There are three versions of this feature:
-
Select some text in a
pdf-view
buffer and add it to gptel's context, as text. This is easy to add to gptel. Since you've seen the implementation ingptel-quick
, we can add it the same way togptel
. -
Send the current PDF view (i.e. current page), but as an image to a model that supports images. Also easy to add to gptel.
-
Use OpenAI assistants API to set up a session and include files. OpenAI will then use these files as part of a RAG pipeline. This is what the Python code in your example does. I think this is out of scope for gptel. However, I have plans to make it easy to set up RAG pipelines with gptel. It will probably be an add-on package, and will support fully local RAG, along with the ability to plug in other RAG approaches like those provided by OpenAI and Gemini. This is a pretty extensive project though, and I don't have the time to work on it for a while. This package will do quite a bit more than what you're looking for, but let me know if you're interested in authoring it nevertheless.
If you want to add 1 or 2 to gptel, PRs are welcome. To begin with I'd read through the file gptel-context.el
, focusing on the functions gptel-add
, gptel-context--collect
and the variable gptel-context--alist
, which holds the context chunks.
As a side note, you can already select a PDF file as context if you use the Gemini models. However, this is not RAG -- the entire PDF file is parsed with each request, so this is probably best used for one-off requests or very short conversations.
Oh what I want is the third option since I mostly need AI to help me understand academic papers and I have a lot of questions.
Sadly, I don't think I have enough time to write and to maintain a standalone package if it is the same level as gptel
. But do you already have any thoughts about the third option?
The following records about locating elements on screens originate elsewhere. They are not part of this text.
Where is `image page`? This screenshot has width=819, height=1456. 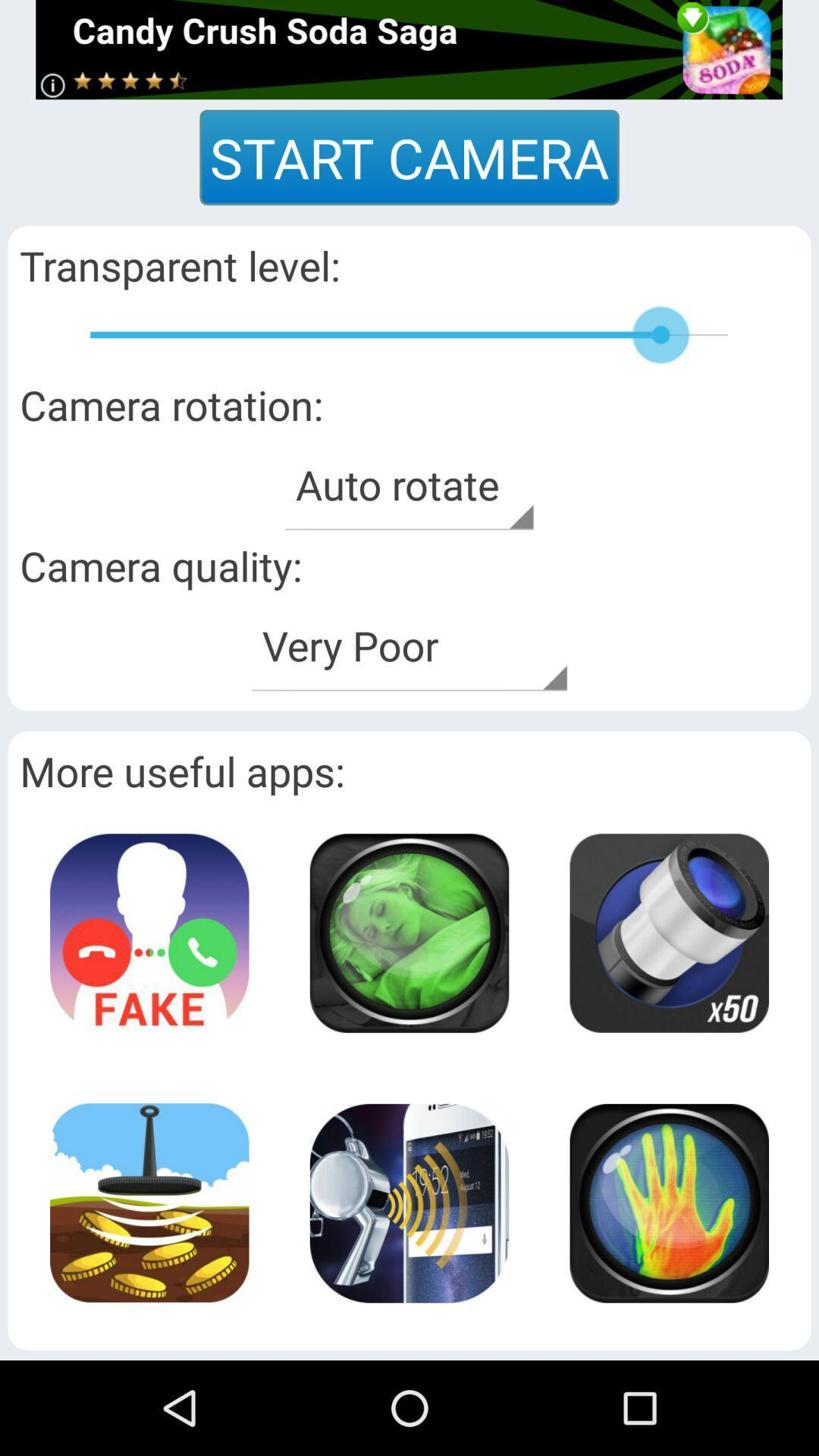
image page is located at coordinates (408, 1202).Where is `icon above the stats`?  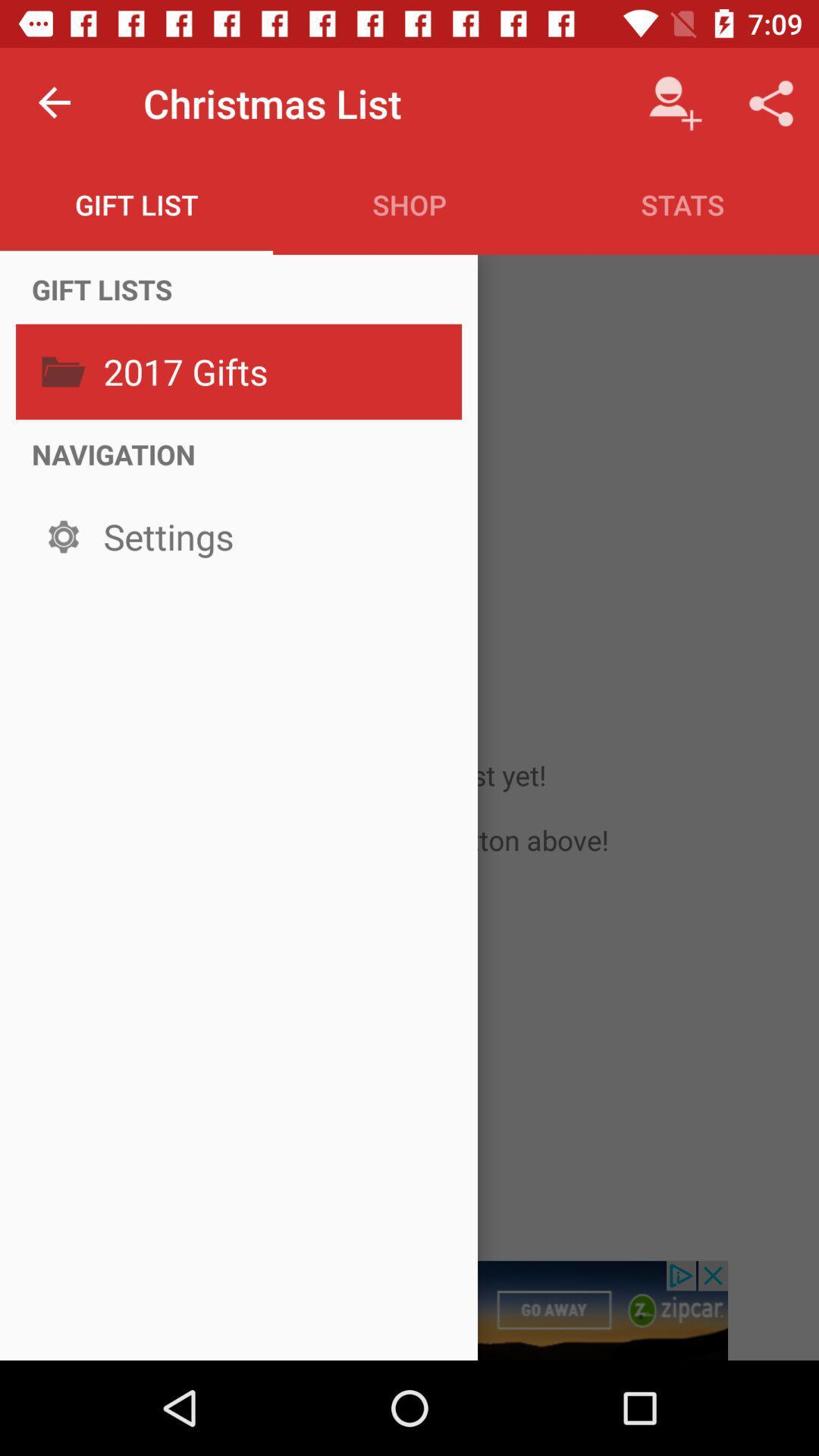 icon above the stats is located at coordinates (675, 102).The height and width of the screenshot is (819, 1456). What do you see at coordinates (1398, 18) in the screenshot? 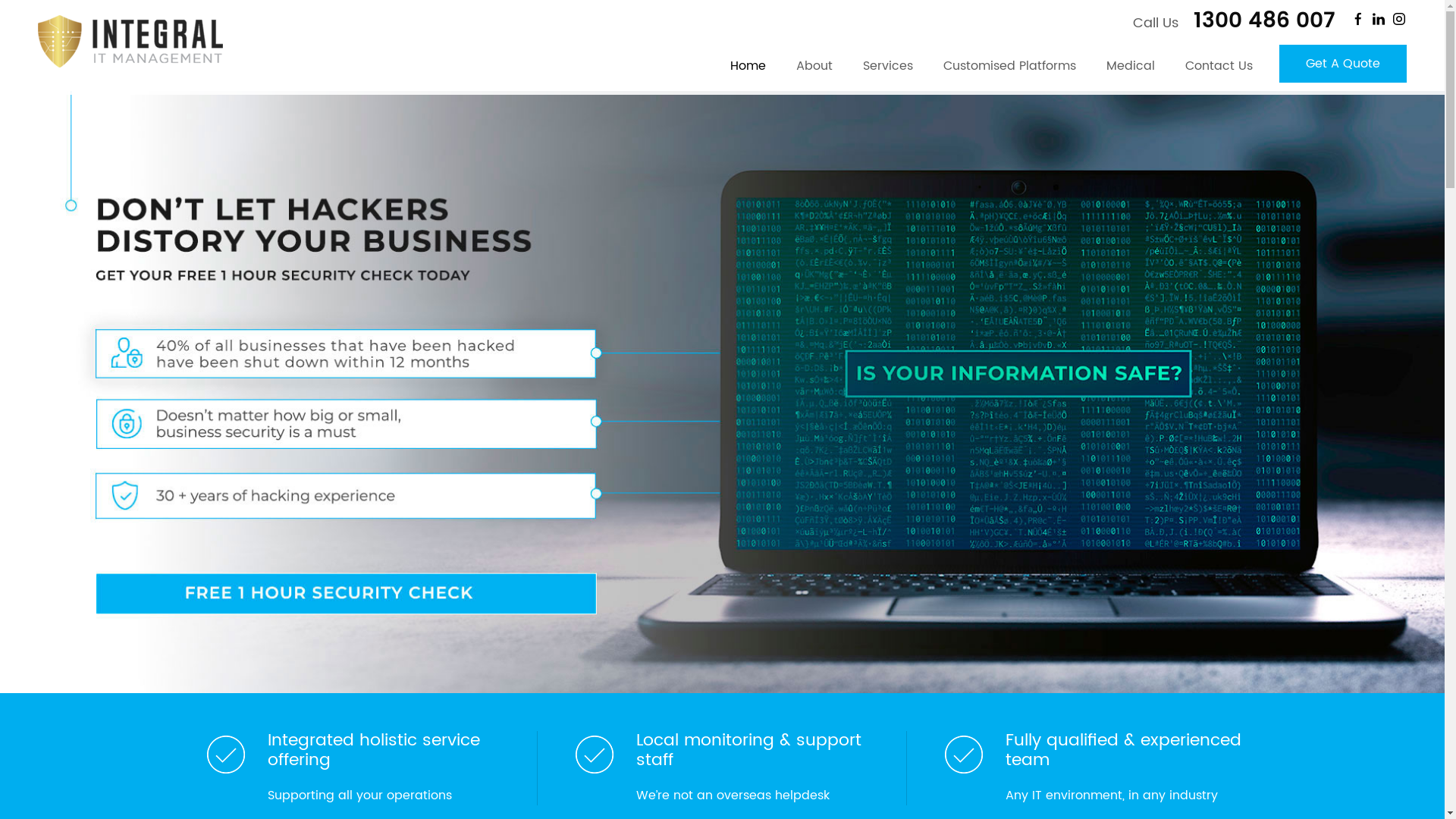
I see `'Instagram'` at bounding box center [1398, 18].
I might start with some simple code that meets my personal needs and see if it can grow into a package later.
For the third option, I think you'll need a different tool. I haven't kept up with the state of things, but perhaps something like Khoj? There are many more like it, I think.
If the tool provides an HTTP API, it might be possible to continue to use gptel in Emacs to interact with it.
I looked into Khoj
, and it seems like they just convert PDFs into text without using any assistants or sessions.
If the tool provides an HTTP API, it might be possible to continue to use gptel in Emacs to interact with it.
What if I set up a small server to manage PDF files and sessions, and then I use gptel to communicate with that server?
By the way, it seems like private-gpt
also supports PDF uploading (I haven't yet check whether it uses session and RAG under the hood). Since gptel
can interact with private-gpt
, I am curious whether it is possible to ask questions regarding PDF files via private-gpt
and gptel
?
I am curious whether it is possible to ask questions regarding PDF files via private-gpt and gptel?
It might be possible, privategpt does do some kind of RAG and cites its sources.
I am moving this to a discussion since no change is planned on the gptel side for now.